Mezun öğrenciler adına bir konuşma yapan Mine Ayaydın, yaptığı konuşmada dönem mezunları olarak “ÂSÛDE” olarak isimlendirdiklerini, neden âsûde; “Âsûde” Farsça kökenli bir kelime olmasına karşın anlamını hissettirebilen ve herkesin içinde bir yerlere gizlenmiş olan anlam… sükuna ermiş olan sessizliğin sesi… daha çok sessizliği ile tanınır, oysa asude sözlüğün sükunudur. Bizim mezuniyet ve yıllığımız için asudeyi kullanma sebebimizde buydu. Her birimiz bir asude ve her birimiz bir ormandık. İçimizde milyonlarca tohum vardı olgunlaştırmaya çalıştığımız. Sessizdik bu sessizliğimiz kuru kuruya bir sessizlik değildi. Çünkü biz âsûde idik, anlatmadan anlaşılmak istedik, kimi zaman görünmek istemeksizin gizlendik.
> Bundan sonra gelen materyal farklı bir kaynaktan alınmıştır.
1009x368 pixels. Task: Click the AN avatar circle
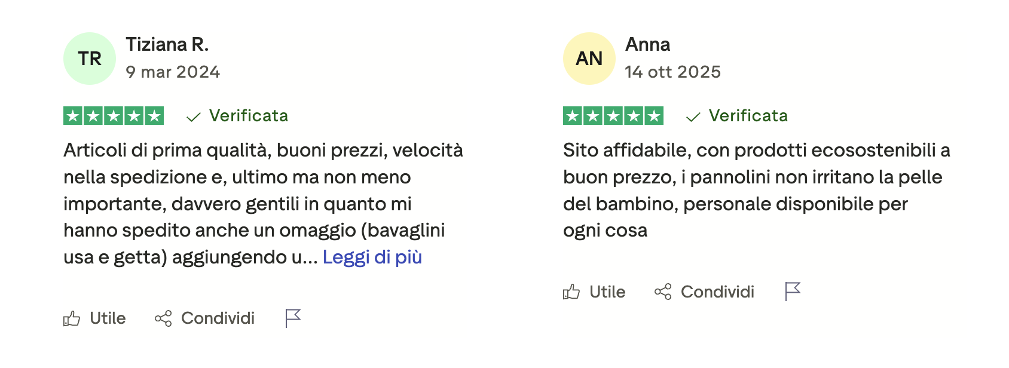(589, 59)
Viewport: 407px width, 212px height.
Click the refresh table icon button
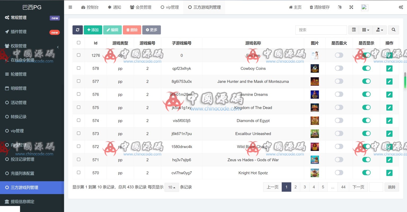(78, 30)
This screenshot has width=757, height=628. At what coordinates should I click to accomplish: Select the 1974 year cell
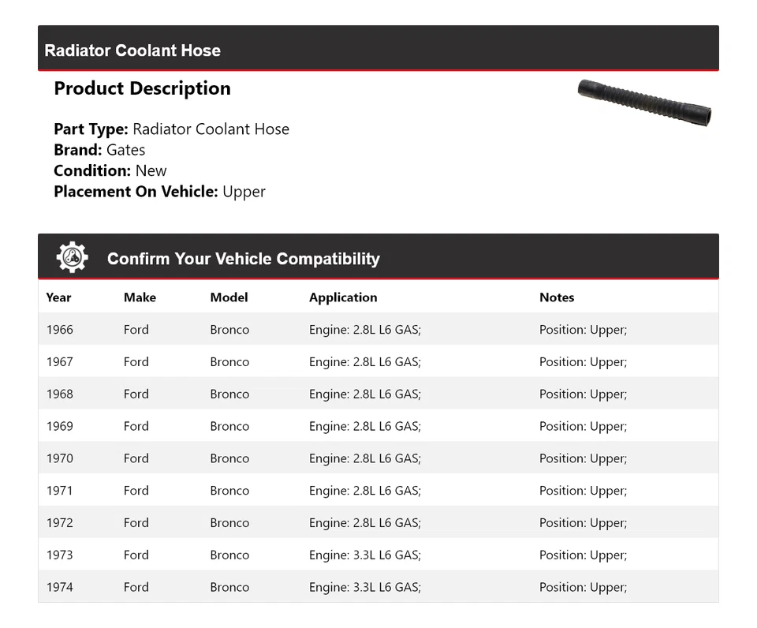coord(60,587)
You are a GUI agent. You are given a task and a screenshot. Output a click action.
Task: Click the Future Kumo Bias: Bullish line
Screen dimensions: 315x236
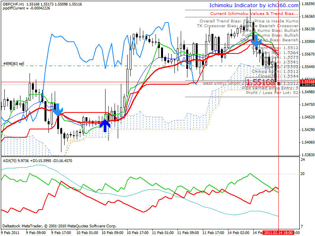click(270, 35)
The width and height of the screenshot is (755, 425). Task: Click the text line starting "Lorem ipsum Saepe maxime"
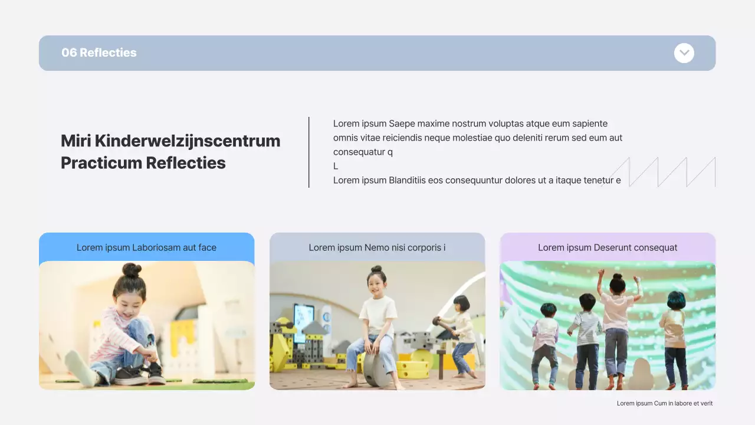tap(470, 123)
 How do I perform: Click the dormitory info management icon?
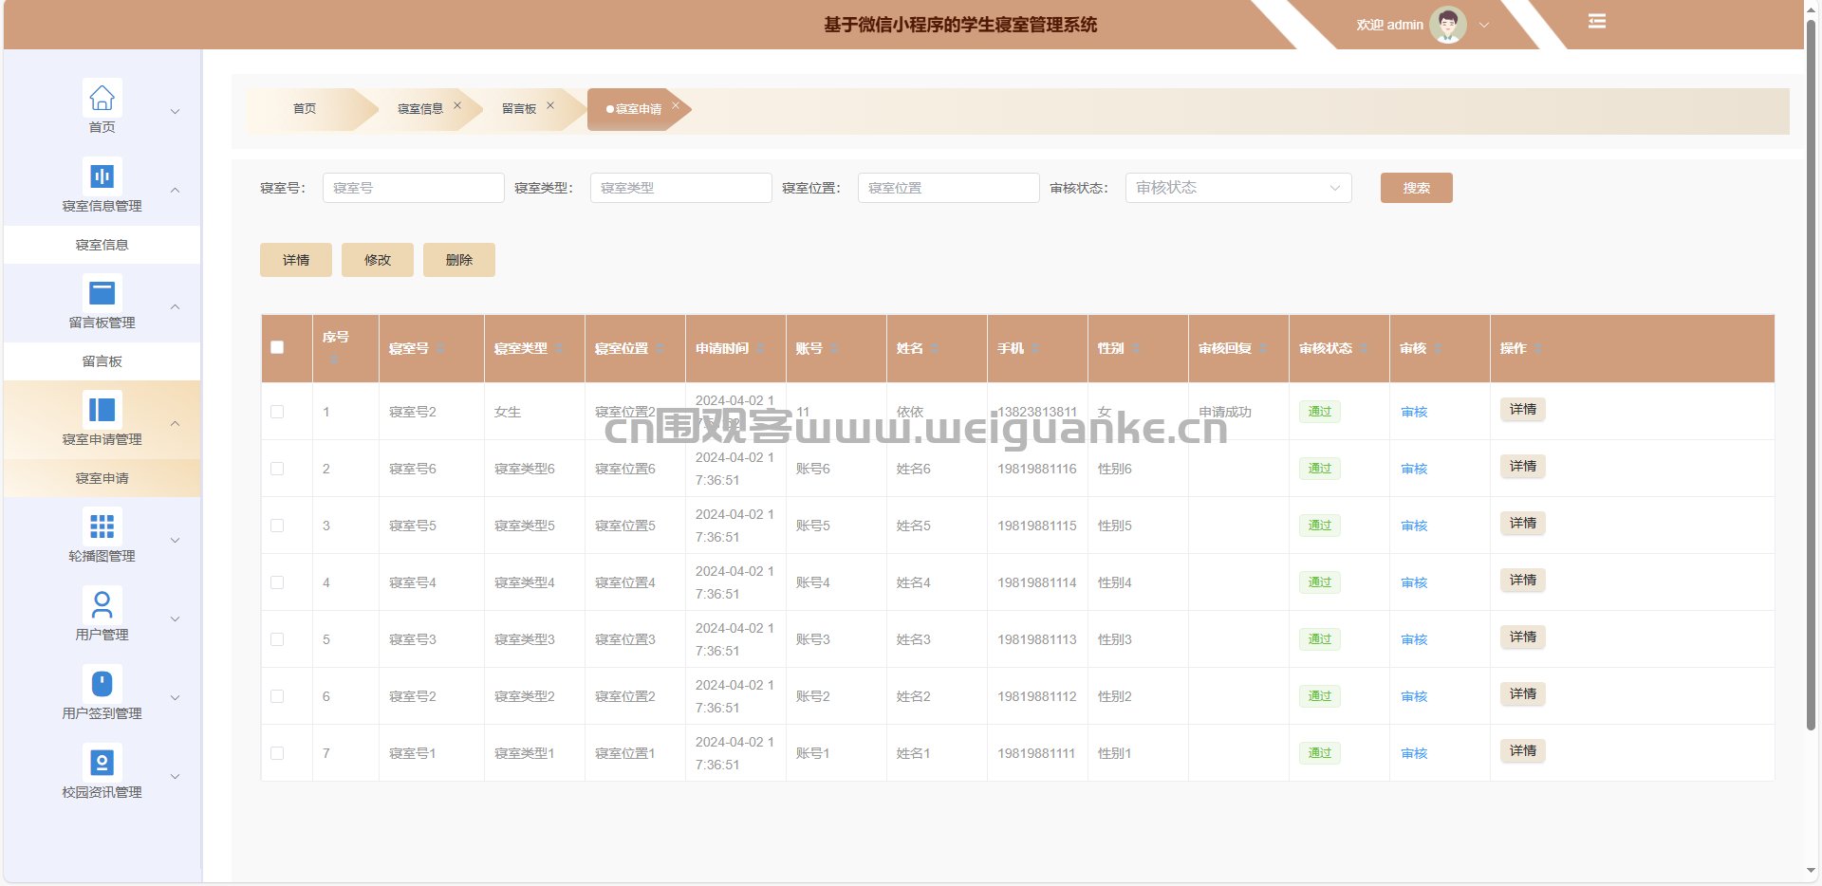[102, 176]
Ama hiçbir zaman pervasız, başıboş ve duyarsız olmadık, bize bu yolculuğumuzda ilimleriyle su, şefkatleriyle güneş olan, sıkıntılı anlarımızda bizi yalnız bırakmayan hocalarımıza cam-ı gönülden teşekkür ediyoruz” dedi.

Öğrencilerden Pervin Usburak, bir öğrencinin fakülte dönemini özetleyen “Öğrenci Evi Halleri” başlıklı konuşma katılanlar tarafından taktir topladı.

İstanbul’dan getirilen sazende ekibine mezunlardan oluşan ilahi korosu eşlik etti. Beğeni toplayan ilahi korosunun andından semazenin sahne aldığı program ardından, yine mezunlardan oluşan “Cami Avlusunda Muhabbet” isimli skeç sergilendi.

Bütün mezunların isim isim sahneye davet edildiği törende mezunlara diplomaları, plaketleri ve hediyeleri sahneye davet edilen Fakülte hocaları tarafından mezunların aileleri ile birlikte verdiler. Ayrıca Rize Üniversitesi, Rize Barosu, Rize Üniversite Geliştirme Derneği ve Türk Kütüphaneciler Derneği Rize Şube başkanlığının ortaklaşa düzenlediği “Üniversite Gençliğinin Eğitime Bakışı, Üniversitelerinden ve Gelecekten Beklentileri” konulu kompozisyon ve şiir yarışmalarında dereceye giren İlahiyat Fakültesi öğrencilerine, Kompozisyon Yarışmasında 1. Dilber ŞEKER, 2. Hale AKTI, 3. Elif ÖZKANLI, Şiir Yarışmasında  2. Fatma YELEK’e Fakülte Dekanlığı tarafından hediyeleri takdim edildi.

Diplomalar, plaket ve hediyeler verildikten sonra hocalar, mezunlar ve ailelerle çekilen toplu fotoğraf ve renkli görüntülerle gece sona erdi.